*Exercise:*
Lines from the records below that contain the word "Uncheck" are to be copied out.

*Provided data:*
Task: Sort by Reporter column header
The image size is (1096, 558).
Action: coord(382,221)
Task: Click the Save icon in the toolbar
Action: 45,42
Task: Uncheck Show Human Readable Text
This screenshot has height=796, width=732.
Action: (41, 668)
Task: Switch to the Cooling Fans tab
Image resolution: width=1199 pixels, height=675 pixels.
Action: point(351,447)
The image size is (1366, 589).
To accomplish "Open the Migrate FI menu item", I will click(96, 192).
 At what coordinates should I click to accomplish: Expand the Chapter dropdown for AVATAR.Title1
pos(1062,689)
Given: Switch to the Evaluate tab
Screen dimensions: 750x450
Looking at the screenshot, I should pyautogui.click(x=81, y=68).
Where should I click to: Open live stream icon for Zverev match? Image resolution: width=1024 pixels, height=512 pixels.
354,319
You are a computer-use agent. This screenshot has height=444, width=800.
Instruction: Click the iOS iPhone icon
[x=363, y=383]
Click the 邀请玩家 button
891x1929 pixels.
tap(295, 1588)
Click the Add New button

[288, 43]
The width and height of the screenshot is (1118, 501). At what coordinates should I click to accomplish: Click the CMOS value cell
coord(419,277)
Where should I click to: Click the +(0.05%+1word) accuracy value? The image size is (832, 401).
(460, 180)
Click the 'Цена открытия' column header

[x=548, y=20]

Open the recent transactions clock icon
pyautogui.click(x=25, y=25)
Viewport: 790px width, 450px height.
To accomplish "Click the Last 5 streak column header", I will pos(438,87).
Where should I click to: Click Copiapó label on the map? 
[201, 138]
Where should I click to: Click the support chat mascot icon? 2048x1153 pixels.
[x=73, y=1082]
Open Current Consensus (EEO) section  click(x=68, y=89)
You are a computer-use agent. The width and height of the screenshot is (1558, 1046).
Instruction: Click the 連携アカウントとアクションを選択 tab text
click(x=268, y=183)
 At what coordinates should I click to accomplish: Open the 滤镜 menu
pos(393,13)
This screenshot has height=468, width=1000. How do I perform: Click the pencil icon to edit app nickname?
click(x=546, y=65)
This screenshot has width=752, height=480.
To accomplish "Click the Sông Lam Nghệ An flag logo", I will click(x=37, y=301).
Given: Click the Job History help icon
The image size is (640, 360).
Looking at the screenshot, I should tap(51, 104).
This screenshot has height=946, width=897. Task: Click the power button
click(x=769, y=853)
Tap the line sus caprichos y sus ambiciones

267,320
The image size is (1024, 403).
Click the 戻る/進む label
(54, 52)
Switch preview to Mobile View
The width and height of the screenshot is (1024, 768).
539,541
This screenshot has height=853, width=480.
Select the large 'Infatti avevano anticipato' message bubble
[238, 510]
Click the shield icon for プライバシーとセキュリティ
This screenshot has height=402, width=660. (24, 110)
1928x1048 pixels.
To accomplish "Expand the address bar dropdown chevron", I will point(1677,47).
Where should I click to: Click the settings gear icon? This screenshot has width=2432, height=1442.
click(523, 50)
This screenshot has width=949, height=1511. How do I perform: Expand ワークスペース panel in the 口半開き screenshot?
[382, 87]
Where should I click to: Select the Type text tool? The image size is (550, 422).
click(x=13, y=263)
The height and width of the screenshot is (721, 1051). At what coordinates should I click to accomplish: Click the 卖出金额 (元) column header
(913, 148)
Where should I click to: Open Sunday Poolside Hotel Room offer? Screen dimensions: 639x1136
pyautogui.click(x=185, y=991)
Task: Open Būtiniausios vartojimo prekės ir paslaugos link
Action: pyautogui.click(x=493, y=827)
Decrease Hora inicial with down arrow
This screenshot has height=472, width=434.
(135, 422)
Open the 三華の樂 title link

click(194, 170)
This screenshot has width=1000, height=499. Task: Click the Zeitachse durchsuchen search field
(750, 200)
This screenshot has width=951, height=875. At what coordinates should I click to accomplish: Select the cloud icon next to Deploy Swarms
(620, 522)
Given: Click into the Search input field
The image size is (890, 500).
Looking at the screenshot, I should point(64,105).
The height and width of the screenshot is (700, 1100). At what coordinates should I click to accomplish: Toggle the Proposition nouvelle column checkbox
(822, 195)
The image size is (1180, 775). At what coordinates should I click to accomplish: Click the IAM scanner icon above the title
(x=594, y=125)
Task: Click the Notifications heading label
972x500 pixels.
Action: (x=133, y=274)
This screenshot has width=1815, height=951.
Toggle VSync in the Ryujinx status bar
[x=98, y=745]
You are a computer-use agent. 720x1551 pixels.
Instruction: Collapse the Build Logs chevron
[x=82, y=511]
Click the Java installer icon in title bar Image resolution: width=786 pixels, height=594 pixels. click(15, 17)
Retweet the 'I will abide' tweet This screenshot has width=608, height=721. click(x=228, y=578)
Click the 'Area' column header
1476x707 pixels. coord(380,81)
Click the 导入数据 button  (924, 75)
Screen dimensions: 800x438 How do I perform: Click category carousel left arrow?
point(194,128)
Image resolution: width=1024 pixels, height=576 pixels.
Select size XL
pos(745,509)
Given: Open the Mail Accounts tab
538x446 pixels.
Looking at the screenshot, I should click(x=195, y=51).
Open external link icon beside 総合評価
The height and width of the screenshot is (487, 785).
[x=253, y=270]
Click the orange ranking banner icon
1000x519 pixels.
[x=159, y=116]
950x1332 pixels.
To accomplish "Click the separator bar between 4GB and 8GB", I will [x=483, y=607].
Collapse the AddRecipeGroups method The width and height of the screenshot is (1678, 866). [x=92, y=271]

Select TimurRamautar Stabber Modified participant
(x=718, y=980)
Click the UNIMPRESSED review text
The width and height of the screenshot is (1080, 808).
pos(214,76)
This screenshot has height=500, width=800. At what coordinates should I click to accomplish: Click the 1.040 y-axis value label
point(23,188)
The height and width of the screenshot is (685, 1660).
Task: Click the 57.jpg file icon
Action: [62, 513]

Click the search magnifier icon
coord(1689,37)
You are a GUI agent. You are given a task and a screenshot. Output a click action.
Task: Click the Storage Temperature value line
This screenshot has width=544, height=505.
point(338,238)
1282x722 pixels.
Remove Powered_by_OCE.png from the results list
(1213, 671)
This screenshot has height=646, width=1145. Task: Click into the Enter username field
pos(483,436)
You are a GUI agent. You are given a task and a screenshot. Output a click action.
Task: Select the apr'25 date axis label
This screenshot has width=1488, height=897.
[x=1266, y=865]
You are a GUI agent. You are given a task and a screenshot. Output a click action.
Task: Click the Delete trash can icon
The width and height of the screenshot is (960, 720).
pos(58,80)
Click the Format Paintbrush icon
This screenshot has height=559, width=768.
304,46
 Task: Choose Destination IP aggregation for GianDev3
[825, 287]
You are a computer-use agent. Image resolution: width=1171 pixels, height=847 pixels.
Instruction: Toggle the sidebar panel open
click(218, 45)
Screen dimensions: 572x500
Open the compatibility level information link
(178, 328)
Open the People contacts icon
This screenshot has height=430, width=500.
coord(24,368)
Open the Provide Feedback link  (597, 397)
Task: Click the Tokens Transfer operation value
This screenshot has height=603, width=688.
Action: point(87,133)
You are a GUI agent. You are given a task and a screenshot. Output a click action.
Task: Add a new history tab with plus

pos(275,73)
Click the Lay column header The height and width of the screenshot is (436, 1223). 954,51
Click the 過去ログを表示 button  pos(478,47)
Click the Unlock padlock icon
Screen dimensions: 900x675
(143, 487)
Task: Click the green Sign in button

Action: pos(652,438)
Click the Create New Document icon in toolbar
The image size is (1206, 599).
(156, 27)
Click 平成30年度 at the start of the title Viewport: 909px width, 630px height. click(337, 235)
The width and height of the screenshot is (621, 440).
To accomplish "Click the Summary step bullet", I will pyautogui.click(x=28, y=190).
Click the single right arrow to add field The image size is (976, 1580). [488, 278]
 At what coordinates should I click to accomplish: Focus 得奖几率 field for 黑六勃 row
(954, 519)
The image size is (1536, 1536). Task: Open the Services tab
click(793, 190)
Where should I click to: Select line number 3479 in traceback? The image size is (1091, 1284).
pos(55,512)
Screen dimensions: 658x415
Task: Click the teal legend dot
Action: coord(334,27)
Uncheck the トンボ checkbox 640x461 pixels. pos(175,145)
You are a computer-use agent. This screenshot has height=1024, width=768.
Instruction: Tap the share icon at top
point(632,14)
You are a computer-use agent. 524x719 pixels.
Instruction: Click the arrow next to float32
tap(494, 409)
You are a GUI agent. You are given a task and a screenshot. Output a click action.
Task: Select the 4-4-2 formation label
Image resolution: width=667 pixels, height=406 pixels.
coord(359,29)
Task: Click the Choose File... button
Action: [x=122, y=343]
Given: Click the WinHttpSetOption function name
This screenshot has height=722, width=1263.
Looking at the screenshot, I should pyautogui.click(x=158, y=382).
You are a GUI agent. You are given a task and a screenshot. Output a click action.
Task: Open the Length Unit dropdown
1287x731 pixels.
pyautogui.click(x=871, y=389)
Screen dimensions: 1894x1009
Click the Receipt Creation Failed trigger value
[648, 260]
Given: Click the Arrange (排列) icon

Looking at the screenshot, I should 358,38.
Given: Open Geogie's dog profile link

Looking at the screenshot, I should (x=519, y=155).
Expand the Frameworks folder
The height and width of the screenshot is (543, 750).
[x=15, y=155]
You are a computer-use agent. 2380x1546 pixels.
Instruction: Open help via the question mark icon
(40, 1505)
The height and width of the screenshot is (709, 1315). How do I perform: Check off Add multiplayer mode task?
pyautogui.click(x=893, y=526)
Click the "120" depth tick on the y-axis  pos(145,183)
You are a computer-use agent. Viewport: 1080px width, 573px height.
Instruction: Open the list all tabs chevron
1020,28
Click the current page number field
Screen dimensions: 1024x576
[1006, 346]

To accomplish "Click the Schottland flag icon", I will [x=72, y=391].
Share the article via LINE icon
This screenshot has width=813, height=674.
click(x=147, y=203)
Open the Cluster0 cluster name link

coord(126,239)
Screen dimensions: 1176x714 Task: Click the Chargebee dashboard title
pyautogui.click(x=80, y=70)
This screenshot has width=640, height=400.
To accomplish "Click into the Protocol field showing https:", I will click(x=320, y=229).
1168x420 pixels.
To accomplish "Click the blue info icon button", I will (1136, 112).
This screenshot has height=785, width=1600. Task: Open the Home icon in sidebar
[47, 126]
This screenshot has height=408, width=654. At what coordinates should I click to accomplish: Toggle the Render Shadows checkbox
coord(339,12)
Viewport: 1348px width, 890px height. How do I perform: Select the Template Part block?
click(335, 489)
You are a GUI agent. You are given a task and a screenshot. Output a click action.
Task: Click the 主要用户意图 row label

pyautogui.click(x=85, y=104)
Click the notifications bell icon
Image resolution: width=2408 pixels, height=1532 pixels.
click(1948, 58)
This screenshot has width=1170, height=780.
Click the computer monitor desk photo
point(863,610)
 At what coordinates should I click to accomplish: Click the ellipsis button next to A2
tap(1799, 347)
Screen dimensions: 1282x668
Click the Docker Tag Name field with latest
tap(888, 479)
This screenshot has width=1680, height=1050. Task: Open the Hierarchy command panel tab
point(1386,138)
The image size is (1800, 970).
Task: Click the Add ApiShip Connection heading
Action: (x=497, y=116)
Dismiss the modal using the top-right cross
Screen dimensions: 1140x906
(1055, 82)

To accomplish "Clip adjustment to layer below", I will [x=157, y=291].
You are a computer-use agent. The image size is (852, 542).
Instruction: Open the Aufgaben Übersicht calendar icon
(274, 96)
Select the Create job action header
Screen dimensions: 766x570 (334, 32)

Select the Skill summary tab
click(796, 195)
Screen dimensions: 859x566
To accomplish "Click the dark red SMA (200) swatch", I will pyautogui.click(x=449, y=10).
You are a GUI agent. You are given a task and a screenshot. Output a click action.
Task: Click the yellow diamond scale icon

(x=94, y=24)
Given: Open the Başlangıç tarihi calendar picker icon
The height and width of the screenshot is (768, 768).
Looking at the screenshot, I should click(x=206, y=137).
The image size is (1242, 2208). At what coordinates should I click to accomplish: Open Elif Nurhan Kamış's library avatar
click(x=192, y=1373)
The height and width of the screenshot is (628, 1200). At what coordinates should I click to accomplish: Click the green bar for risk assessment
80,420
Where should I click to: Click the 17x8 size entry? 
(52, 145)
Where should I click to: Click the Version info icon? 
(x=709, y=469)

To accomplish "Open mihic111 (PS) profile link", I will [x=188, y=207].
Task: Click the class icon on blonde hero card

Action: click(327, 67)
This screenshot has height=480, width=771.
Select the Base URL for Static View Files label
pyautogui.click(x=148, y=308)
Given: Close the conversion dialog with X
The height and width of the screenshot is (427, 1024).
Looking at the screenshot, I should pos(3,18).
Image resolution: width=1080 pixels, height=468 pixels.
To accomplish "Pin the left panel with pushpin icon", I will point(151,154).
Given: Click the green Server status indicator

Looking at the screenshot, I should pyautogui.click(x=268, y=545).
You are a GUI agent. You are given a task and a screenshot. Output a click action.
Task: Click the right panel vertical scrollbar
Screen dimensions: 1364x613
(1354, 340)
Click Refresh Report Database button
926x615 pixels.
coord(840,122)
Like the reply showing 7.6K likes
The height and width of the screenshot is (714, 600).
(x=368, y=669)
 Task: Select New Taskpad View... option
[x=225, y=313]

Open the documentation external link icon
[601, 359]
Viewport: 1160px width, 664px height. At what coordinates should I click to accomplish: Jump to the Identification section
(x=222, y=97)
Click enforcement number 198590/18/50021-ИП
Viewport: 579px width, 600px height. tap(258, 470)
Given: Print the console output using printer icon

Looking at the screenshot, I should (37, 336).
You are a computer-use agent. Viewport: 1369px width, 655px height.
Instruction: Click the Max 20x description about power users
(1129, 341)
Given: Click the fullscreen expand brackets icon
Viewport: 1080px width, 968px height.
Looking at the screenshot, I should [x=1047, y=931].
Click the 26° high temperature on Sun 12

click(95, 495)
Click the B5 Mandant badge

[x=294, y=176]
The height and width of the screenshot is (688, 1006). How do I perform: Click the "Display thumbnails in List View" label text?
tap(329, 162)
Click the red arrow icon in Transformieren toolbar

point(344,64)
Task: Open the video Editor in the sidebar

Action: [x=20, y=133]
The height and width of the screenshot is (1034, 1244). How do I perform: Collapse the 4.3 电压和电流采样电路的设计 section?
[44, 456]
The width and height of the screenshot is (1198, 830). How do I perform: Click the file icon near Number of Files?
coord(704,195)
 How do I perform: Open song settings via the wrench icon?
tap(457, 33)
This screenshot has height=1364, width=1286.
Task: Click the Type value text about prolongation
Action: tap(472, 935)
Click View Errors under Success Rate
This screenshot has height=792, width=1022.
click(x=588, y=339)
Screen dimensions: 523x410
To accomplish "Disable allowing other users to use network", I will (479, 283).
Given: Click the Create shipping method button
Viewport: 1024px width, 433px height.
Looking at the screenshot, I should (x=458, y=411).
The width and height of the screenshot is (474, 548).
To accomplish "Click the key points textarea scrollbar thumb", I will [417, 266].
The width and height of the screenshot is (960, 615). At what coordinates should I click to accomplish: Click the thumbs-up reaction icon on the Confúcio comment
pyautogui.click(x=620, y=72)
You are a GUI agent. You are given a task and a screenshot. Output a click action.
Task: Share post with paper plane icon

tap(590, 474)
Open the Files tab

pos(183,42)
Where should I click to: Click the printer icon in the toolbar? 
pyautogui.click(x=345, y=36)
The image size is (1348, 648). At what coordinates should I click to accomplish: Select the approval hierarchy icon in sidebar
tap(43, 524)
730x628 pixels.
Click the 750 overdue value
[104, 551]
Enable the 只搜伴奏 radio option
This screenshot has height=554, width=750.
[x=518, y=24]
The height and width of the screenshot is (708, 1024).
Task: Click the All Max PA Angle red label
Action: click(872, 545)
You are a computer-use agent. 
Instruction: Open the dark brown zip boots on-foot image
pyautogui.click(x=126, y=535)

*Answer area:*
Task: Uncheck Show Human Readable Text
Uncheck the トンボ checkbox 640x461 pixels. pos(175,145)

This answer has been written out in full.